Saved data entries
=== Begin Enclosure ===

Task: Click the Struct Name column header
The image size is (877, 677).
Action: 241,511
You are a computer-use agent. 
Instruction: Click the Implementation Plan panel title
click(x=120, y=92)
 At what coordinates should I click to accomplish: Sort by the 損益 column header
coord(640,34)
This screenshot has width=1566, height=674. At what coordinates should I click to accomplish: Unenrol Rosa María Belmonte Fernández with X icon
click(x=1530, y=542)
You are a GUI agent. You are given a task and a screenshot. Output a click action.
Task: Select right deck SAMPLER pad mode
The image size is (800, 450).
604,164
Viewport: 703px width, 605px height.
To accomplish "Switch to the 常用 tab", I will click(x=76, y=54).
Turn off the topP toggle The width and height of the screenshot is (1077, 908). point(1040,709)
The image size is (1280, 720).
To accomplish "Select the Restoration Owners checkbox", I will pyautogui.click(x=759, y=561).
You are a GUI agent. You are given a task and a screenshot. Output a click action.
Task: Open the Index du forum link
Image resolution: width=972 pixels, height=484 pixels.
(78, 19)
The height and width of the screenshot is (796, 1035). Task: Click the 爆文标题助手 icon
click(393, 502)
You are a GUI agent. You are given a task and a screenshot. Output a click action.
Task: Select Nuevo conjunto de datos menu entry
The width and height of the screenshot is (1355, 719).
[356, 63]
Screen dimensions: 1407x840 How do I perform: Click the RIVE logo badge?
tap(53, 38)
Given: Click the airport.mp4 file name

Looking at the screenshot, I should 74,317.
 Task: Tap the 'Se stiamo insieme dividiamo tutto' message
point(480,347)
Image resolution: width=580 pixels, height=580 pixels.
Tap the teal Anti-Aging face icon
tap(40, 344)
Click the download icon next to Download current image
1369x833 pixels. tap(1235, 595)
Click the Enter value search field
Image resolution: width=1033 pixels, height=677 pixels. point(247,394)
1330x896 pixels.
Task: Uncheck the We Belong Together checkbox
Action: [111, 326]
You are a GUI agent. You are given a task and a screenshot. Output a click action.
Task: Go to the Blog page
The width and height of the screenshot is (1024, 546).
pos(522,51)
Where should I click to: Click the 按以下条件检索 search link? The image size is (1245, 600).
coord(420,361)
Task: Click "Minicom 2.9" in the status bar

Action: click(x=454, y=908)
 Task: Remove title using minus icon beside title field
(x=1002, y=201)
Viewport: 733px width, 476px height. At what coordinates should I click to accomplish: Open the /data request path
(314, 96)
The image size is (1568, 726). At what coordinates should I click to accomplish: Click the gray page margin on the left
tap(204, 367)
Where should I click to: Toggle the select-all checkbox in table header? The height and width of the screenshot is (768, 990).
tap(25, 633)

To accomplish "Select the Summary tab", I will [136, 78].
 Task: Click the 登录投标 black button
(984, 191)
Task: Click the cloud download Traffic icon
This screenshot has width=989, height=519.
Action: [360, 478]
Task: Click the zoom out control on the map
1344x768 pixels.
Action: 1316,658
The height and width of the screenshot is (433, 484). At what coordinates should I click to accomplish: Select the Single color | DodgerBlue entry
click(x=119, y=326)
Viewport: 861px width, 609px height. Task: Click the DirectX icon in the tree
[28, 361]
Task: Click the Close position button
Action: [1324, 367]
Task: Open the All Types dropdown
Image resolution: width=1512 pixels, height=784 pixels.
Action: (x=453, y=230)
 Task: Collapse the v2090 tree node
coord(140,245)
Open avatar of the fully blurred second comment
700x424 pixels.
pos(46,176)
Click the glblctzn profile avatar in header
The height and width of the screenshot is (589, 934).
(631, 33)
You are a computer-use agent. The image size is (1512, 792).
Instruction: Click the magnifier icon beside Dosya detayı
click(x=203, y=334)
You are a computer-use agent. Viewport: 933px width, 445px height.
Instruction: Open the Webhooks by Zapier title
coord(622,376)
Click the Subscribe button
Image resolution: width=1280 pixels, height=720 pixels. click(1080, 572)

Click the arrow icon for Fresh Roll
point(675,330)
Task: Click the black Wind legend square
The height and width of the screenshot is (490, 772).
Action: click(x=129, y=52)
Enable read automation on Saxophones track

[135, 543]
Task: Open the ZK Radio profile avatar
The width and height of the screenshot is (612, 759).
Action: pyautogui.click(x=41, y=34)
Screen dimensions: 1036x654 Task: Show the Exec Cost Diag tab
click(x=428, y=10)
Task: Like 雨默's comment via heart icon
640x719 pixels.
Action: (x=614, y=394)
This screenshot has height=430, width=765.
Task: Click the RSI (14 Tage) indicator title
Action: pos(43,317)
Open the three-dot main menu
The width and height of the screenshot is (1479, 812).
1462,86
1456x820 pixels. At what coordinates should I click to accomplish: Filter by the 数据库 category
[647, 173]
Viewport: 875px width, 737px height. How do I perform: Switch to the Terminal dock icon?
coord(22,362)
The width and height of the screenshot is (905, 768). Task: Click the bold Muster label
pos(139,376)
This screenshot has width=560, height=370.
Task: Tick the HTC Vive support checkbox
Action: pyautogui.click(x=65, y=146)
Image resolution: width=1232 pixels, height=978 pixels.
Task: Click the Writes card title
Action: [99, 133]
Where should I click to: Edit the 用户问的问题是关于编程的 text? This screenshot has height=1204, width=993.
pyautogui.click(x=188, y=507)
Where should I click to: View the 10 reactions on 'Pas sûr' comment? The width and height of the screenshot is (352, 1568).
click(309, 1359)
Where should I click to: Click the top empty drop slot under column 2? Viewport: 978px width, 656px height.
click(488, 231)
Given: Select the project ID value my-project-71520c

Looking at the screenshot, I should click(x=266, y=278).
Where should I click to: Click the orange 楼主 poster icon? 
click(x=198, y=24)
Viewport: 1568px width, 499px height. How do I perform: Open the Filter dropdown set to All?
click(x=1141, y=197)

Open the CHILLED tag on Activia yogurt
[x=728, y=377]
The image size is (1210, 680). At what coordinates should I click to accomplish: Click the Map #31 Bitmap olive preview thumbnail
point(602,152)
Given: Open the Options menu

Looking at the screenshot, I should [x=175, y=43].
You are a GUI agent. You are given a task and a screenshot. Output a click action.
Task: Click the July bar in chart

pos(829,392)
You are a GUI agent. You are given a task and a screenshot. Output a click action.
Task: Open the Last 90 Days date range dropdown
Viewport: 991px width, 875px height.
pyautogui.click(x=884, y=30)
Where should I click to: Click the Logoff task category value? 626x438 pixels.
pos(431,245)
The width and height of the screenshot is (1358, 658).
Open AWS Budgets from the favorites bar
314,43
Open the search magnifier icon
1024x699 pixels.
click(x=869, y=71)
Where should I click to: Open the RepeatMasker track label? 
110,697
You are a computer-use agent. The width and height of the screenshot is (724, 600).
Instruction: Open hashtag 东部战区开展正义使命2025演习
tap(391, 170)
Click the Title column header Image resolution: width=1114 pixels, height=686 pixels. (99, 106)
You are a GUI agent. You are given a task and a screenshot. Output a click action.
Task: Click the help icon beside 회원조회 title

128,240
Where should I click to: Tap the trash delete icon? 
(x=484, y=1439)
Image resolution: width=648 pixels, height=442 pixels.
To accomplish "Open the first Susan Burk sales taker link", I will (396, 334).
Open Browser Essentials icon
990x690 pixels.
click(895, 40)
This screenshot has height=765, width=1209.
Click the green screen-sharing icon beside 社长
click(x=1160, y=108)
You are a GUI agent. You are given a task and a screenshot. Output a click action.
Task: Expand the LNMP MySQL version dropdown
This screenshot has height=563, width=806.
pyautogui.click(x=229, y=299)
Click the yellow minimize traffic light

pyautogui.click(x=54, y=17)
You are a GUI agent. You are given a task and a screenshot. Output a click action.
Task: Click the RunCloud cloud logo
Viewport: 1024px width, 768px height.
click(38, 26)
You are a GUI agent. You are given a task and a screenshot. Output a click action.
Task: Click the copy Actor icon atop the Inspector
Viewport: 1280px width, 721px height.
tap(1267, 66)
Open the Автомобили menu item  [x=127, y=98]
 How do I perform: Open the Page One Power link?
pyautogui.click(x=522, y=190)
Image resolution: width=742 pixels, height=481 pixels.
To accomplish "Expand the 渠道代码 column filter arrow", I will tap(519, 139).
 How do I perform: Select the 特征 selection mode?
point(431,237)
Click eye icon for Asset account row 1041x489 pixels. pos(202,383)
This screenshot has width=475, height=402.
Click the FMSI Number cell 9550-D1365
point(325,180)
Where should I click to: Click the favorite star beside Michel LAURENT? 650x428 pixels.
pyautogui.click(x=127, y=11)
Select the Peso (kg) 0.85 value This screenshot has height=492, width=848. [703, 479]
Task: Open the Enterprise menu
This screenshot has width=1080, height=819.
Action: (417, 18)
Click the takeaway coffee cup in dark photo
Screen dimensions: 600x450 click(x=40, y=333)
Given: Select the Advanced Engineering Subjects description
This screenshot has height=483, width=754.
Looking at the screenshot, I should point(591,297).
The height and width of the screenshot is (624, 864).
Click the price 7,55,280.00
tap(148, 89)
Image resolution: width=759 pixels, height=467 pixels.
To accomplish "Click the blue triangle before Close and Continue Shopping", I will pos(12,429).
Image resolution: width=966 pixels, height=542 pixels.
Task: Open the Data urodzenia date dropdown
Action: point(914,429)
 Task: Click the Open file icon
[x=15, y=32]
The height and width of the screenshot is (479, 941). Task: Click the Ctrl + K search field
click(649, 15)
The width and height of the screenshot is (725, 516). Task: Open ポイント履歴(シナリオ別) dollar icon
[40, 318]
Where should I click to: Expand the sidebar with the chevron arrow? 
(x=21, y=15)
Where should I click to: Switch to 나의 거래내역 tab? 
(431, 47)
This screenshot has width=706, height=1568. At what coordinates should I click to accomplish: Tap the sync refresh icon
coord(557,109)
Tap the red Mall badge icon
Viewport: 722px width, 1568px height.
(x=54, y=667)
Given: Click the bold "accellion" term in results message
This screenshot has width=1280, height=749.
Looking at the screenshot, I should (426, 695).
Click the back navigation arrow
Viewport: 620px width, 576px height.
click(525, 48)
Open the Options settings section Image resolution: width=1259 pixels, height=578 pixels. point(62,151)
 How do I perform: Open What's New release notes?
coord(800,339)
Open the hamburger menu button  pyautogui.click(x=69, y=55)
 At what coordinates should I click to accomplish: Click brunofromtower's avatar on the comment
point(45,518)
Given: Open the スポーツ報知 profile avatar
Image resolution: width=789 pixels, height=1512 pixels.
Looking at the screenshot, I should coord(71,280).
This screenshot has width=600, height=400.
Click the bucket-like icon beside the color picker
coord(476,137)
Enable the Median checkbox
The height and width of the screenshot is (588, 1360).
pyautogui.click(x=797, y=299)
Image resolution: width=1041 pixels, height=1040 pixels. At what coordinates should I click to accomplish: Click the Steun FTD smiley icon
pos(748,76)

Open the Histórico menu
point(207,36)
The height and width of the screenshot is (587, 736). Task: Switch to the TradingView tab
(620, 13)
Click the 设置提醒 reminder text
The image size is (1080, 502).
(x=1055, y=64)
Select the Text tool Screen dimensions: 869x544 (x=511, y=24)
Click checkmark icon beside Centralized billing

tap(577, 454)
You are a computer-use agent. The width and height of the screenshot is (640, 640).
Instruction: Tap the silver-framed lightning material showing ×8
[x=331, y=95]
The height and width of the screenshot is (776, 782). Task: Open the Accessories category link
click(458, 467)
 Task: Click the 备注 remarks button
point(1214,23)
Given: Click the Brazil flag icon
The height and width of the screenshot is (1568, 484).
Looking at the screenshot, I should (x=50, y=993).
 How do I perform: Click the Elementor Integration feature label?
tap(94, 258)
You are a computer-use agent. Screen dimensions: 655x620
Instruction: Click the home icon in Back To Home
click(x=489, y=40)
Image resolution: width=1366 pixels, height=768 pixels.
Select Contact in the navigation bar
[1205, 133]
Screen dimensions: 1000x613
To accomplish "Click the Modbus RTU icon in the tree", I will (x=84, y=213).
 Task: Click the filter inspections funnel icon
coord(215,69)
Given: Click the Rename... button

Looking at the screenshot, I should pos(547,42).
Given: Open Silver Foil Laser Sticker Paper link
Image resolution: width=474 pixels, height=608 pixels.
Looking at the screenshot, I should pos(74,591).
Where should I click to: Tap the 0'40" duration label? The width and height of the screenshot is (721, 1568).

=== End Enclosure ===

#### What the task asks:
Search the entries above for the word "cloud", and copy every line where it occurs.

#### Written solution:
Task: Click the cloud download Traffic icon
Task: Click the RunCloud cloud logo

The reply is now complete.